» Текст
++++++++++++++++++++

Андрея Гришаева я ни разу в жизни не видела, и что-то мне подсказывает, что ни разу и не увижу. Однако, как ни странно, я встречаю его практически каждый день. И он — не совсем человек. Несмотря на то, что фейсбук предложил много его фотографий, я всё же не до конца уверена, что этот человек на фотографиях — живой и настоящий, потому что живым и настоящим Андреем Гришаевым мне кажется вот это вот всё — мимолётное, строгое и немного инфернальное: пёс, бегущий вечерним краем моря, дети на краю огромной белой горы, одинокие саночки, пустая чашка и тающий кусок масла на столе, чёрные — одновременно густые и прозрачные — ветки, сквозь которые видно пустое белёсое пространство, огонёк зажигалки в темноте, человек, глядящий с улицы в дом, — одновременно и брат, и сват, и мёртвая невеста, и дитя леса.

++++++++++++++++++++

» Данные
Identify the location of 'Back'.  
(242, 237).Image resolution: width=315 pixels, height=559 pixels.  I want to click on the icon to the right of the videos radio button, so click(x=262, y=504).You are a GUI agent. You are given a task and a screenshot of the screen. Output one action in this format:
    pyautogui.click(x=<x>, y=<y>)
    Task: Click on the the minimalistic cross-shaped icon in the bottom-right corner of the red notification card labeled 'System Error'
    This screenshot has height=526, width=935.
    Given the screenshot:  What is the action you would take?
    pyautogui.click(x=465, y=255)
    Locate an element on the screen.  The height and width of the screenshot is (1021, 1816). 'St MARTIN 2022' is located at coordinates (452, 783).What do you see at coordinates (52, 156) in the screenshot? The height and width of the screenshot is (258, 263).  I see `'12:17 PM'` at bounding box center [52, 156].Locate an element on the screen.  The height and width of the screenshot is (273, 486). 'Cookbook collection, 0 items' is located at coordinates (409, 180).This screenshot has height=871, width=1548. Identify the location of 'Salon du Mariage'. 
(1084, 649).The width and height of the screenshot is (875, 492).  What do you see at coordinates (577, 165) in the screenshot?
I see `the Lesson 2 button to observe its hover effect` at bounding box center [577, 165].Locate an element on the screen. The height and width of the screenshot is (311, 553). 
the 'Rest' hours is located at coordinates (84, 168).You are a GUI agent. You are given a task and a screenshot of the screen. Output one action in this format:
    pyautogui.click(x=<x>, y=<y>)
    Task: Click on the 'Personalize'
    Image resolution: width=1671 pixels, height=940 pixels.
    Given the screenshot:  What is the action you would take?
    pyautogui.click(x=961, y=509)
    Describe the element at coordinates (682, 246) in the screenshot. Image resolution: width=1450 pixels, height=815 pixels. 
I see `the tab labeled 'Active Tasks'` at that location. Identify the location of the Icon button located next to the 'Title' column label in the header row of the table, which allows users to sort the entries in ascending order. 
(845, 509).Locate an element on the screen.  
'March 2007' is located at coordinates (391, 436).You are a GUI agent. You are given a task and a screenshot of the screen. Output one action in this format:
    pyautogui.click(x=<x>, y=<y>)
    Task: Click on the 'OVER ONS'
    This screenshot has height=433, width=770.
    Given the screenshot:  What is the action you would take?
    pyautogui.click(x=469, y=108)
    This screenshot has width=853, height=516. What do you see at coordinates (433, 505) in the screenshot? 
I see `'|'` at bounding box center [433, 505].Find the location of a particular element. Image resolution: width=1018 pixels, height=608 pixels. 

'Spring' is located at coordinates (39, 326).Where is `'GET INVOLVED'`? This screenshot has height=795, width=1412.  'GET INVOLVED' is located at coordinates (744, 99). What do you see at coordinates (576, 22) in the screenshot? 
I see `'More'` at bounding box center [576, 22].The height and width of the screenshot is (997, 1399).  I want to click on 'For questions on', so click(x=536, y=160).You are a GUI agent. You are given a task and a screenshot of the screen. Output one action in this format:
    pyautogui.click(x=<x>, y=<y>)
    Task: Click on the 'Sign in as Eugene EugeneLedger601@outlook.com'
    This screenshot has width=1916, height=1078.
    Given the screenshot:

++++++++++++++++++++

Перепиши отрывок текста об Андрее Гришаеве между словами «Андрея Гришаева я» и «и дитя леса.» включительно, заменив «пёс» на «кот». Данные для этого не понадобятся.

Андрея Гришаева я ни разу в жизни не видела, и что-то мне подсказывает, что ни разу и не увижу. Однако, как ни странно, я встречаю его практически каждый день. И он — не совсем человек. Несмотря на то, что фейсбук предложил много его фотографий, я всё же не до конца уверена, что этот человек на фотографиях — живой и настоящий, потому что живым и настоящим Андреем Гришаевым мне кажется вот это вот всё — мимолётное, строгое и немного инфернальное: кот, бегущий вечерним краем моря, дети на краю огромной белой горы, одинокие саночки, пустая чашка и тающий кусок масла на столе, чёрные — одновременно густые и прозрачные — ветки, сквозь которые видно пустое белёсое пространство, огонёк зажигалки в темноте, человек, глядящий с улицы в дом, — одновременно и брат, и сват, и мёртвая невеста, и дитя леса.